- Short problem -
Reproduce the text of every item below word for word, leaving out the pictures.

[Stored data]

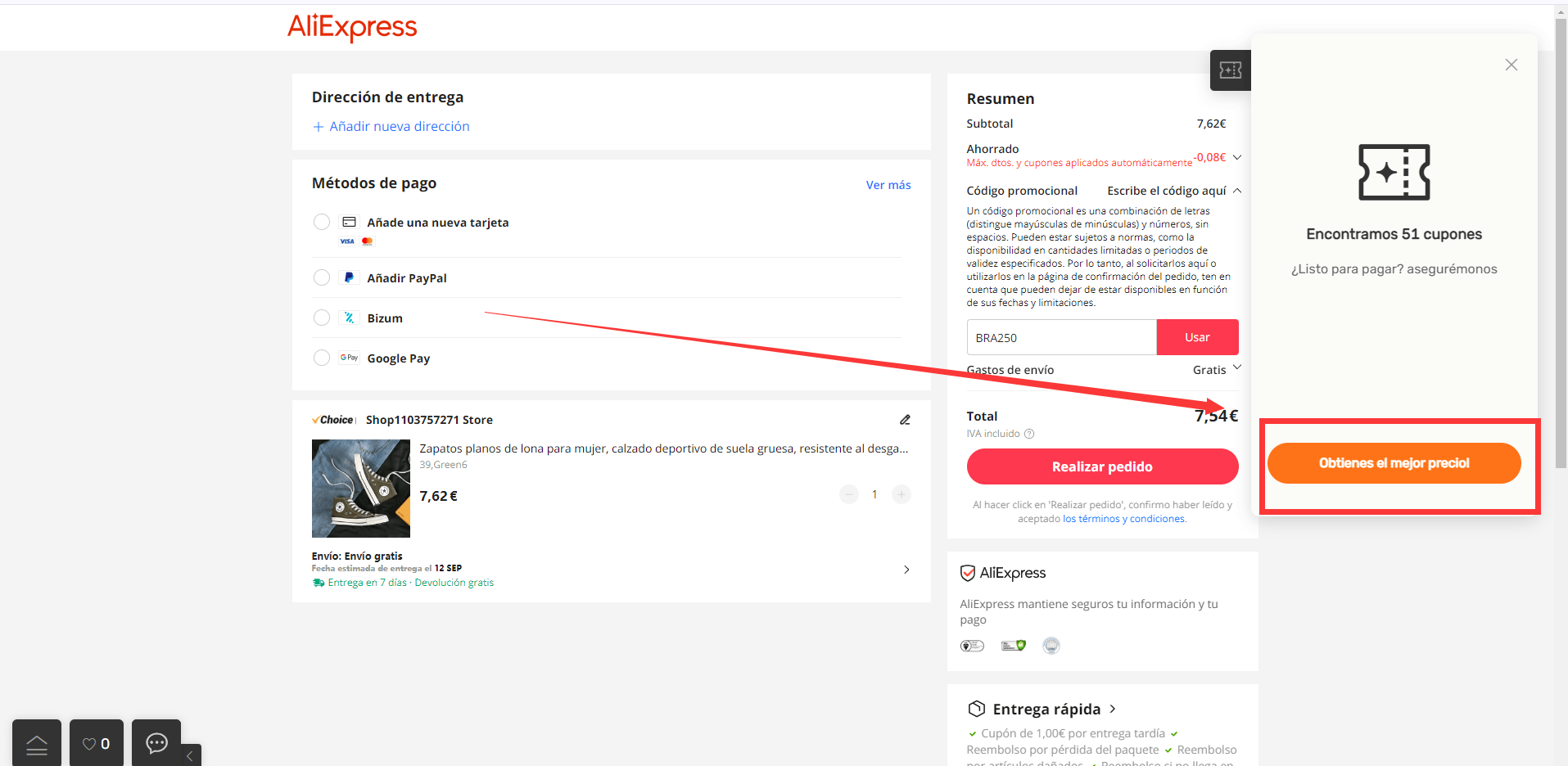Open the wishlist heart icon
The image size is (1568, 766).
click(97, 743)
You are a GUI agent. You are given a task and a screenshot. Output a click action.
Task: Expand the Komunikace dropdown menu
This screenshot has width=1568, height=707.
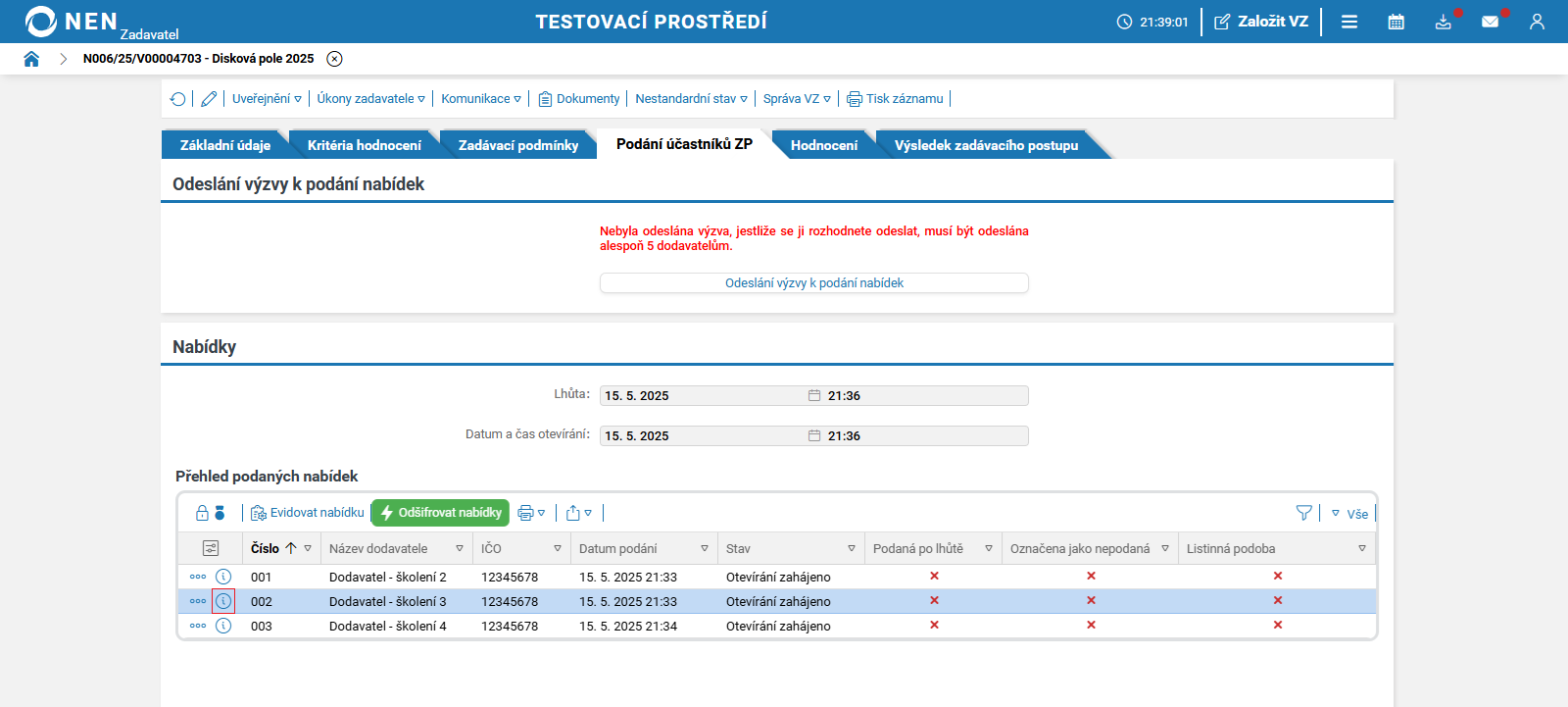(x=480, y=99)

- Solution for this task -
Open the wishlist heart icon
The image size is (1568, 766).
click(97, 743)
You are a GUI agent. You are given a task and a screenshot. Output a click action.
Task: Expand the Komunikace dropdown menu
This screenshot has width=1568, height=707.
(x=480, y=99)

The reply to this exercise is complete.